> _Item position records_

· · · · · · ·

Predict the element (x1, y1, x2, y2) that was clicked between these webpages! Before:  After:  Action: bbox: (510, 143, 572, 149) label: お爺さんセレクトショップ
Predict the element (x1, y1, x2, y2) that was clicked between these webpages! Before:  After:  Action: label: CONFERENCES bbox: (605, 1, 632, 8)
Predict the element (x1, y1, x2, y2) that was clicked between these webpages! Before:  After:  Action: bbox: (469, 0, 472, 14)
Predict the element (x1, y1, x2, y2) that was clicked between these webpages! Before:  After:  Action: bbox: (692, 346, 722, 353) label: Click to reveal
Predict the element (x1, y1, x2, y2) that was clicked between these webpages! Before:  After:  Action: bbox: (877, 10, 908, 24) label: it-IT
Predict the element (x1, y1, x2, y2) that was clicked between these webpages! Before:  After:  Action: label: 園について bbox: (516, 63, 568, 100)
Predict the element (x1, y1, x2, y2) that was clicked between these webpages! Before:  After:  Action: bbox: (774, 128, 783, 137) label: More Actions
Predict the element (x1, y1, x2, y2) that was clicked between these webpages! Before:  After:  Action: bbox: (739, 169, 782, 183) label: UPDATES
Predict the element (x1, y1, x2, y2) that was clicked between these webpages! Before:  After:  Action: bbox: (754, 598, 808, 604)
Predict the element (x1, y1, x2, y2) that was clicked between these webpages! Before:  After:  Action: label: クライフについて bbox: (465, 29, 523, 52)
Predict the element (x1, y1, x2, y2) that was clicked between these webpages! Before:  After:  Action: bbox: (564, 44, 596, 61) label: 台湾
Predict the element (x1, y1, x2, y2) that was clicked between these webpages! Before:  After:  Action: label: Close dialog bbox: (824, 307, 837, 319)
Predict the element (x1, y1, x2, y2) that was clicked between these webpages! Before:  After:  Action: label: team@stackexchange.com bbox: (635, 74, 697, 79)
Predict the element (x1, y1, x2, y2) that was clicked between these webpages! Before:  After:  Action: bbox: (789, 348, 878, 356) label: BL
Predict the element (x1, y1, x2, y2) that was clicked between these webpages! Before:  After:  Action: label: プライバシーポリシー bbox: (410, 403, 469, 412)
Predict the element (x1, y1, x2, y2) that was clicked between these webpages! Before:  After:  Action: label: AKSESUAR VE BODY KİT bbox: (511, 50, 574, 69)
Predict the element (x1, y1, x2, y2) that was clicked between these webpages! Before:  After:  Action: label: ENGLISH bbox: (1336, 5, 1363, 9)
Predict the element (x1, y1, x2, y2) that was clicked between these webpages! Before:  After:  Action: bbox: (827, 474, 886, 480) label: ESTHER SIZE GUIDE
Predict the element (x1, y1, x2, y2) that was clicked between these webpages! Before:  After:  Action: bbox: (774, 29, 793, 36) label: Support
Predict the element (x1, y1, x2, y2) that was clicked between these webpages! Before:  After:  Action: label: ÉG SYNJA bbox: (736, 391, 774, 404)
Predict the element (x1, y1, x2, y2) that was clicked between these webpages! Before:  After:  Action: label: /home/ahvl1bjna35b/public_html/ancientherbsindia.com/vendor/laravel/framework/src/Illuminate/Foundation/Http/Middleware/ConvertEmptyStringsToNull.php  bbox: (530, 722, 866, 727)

· · · · · · ·

> _Task goal_
Please copy the records above word for word, beginning at the line that contains "74, 697, 79)" and ending after the line that contains "5, 1363, 9)".

> _Result for this exercise_
Predict the element (x1, y1, x2, y2) that was clicked between these webpages! Before:  After:  Action: label: team@stackexchange.com bbox: (635, 74, 697, 79)
Predict the element (x1, y1, x2, y2) that was clicked between these webpages! Before:  After:  Action: bbox: (789, 348, 878, 356) label: BL
Predict the element (x1, y1, x2, y2) that was clicked between these webpages! Before:  After:  Action: label: プライバシーポリシー bbox: (410, 403, 469, 412)
Predict the element (x1, y1, x2, y2) that was clicked between these webpages! Before:  After:  Action: label: AKSESUAR VE BODY KİT bbox: (511, 50, 574, 69)
Predict the element (x1, y1, x2, y2) that was clicked between these webpages! Before:  After:  Action: label: ENGLISH bbox: (1336, 5, 1363, 9)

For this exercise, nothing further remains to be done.